Patient enrolment is the main driver behind sharp increases in the cost of oncology clinical trials between Phases II and III, a new study has found.
Analysts at Cutting Edge Information identified a strong correlation between patient enrolment and total cost in the 29 oncology trials they looked at for the study, “Oncology Clinical Trials: Drug Development Resources and Case Studies”.
On average, the total cost of Phase III oncology trials was four times higher than that of Phase II studies, the analysts noted. On a per-patient basis, though Phase III trials cost only 7% more than Phase II studies.
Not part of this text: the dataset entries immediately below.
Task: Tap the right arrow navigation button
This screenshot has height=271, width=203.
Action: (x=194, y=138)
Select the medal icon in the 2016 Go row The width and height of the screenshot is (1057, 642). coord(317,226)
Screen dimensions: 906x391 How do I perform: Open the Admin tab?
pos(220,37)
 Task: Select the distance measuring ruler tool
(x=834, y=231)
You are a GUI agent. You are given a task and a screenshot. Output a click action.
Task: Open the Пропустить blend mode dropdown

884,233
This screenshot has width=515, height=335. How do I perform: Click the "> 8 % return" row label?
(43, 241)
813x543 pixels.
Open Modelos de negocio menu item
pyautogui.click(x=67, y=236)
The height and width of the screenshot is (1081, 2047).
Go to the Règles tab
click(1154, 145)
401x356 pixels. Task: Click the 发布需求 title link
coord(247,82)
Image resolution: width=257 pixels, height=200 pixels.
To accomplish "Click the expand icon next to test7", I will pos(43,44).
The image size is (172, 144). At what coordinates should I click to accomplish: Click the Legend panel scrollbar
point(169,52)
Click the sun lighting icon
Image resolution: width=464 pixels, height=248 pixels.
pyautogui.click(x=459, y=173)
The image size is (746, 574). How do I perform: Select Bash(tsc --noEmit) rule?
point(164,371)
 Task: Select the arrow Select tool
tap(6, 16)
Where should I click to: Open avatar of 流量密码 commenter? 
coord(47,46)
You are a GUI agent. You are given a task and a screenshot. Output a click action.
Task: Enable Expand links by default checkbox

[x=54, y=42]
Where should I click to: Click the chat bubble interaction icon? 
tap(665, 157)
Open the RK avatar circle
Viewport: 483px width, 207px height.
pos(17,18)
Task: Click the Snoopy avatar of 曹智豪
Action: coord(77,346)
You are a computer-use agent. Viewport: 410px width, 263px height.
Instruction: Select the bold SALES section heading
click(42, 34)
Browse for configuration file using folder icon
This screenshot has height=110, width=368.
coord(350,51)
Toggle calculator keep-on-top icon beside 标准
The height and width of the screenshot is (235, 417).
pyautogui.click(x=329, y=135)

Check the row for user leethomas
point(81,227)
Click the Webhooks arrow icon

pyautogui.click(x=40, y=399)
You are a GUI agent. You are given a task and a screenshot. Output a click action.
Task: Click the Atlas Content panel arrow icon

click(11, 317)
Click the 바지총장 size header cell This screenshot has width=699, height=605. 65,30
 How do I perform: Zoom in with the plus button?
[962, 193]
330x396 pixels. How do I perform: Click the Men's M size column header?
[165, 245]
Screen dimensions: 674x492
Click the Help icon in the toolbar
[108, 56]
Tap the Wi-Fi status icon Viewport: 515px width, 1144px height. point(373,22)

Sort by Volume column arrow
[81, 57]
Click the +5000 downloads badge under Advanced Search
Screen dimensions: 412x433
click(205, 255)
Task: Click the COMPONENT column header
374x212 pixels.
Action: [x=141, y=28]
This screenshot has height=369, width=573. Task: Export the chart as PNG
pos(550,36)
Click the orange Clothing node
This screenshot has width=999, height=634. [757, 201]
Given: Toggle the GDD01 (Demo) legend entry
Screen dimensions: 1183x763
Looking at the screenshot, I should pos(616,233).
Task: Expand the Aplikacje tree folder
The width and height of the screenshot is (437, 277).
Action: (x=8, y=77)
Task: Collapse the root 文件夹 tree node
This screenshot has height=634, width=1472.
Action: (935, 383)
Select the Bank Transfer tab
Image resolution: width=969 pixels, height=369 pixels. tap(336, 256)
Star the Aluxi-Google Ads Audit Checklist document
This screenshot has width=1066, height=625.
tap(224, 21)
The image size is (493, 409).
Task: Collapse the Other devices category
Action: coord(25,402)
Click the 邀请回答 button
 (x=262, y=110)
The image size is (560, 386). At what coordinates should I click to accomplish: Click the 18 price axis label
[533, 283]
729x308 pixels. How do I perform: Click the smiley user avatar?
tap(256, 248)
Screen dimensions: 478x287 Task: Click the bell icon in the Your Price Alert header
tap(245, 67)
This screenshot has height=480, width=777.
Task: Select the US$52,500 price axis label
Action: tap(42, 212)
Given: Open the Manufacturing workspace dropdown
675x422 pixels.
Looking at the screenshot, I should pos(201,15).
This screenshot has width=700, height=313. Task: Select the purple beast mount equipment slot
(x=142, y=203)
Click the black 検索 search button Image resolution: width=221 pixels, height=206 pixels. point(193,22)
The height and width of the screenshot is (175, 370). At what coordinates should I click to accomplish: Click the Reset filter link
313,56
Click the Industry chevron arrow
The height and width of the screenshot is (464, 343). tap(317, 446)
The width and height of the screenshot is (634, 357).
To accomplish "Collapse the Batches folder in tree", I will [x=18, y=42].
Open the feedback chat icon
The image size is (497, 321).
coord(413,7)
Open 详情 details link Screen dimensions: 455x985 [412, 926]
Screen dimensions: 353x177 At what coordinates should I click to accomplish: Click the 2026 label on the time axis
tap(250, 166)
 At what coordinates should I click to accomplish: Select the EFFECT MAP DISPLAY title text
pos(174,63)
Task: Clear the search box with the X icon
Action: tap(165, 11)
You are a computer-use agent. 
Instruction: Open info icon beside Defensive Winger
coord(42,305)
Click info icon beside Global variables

The discrepancy lies in the much higher levels of patient enrolment required for Phase III trials, which can be 400% more than in Phase II, the analysts explained.
As a point of comparison, the average per-patient cost of Phase I oncology trials was found to be US$45,200.
“The low number of required patients in Phase 1 compared to later stages limits the number of investigator sites and operations staff needed — lowering per-patient costs,” the analysts pointed out.
The rise in average per-patient costs between Phases II and III for the oncology trials reviewed by Cutting Edge Information was about US$5,100.
This is largely due to increased staffing levels and other clinical-infrastructure adjustments, such as upgrades to data management and trial supplies, that may be needed to accommodate the leap in enrolment numbers between the two phases, said senior research analyst Ryan McGuire.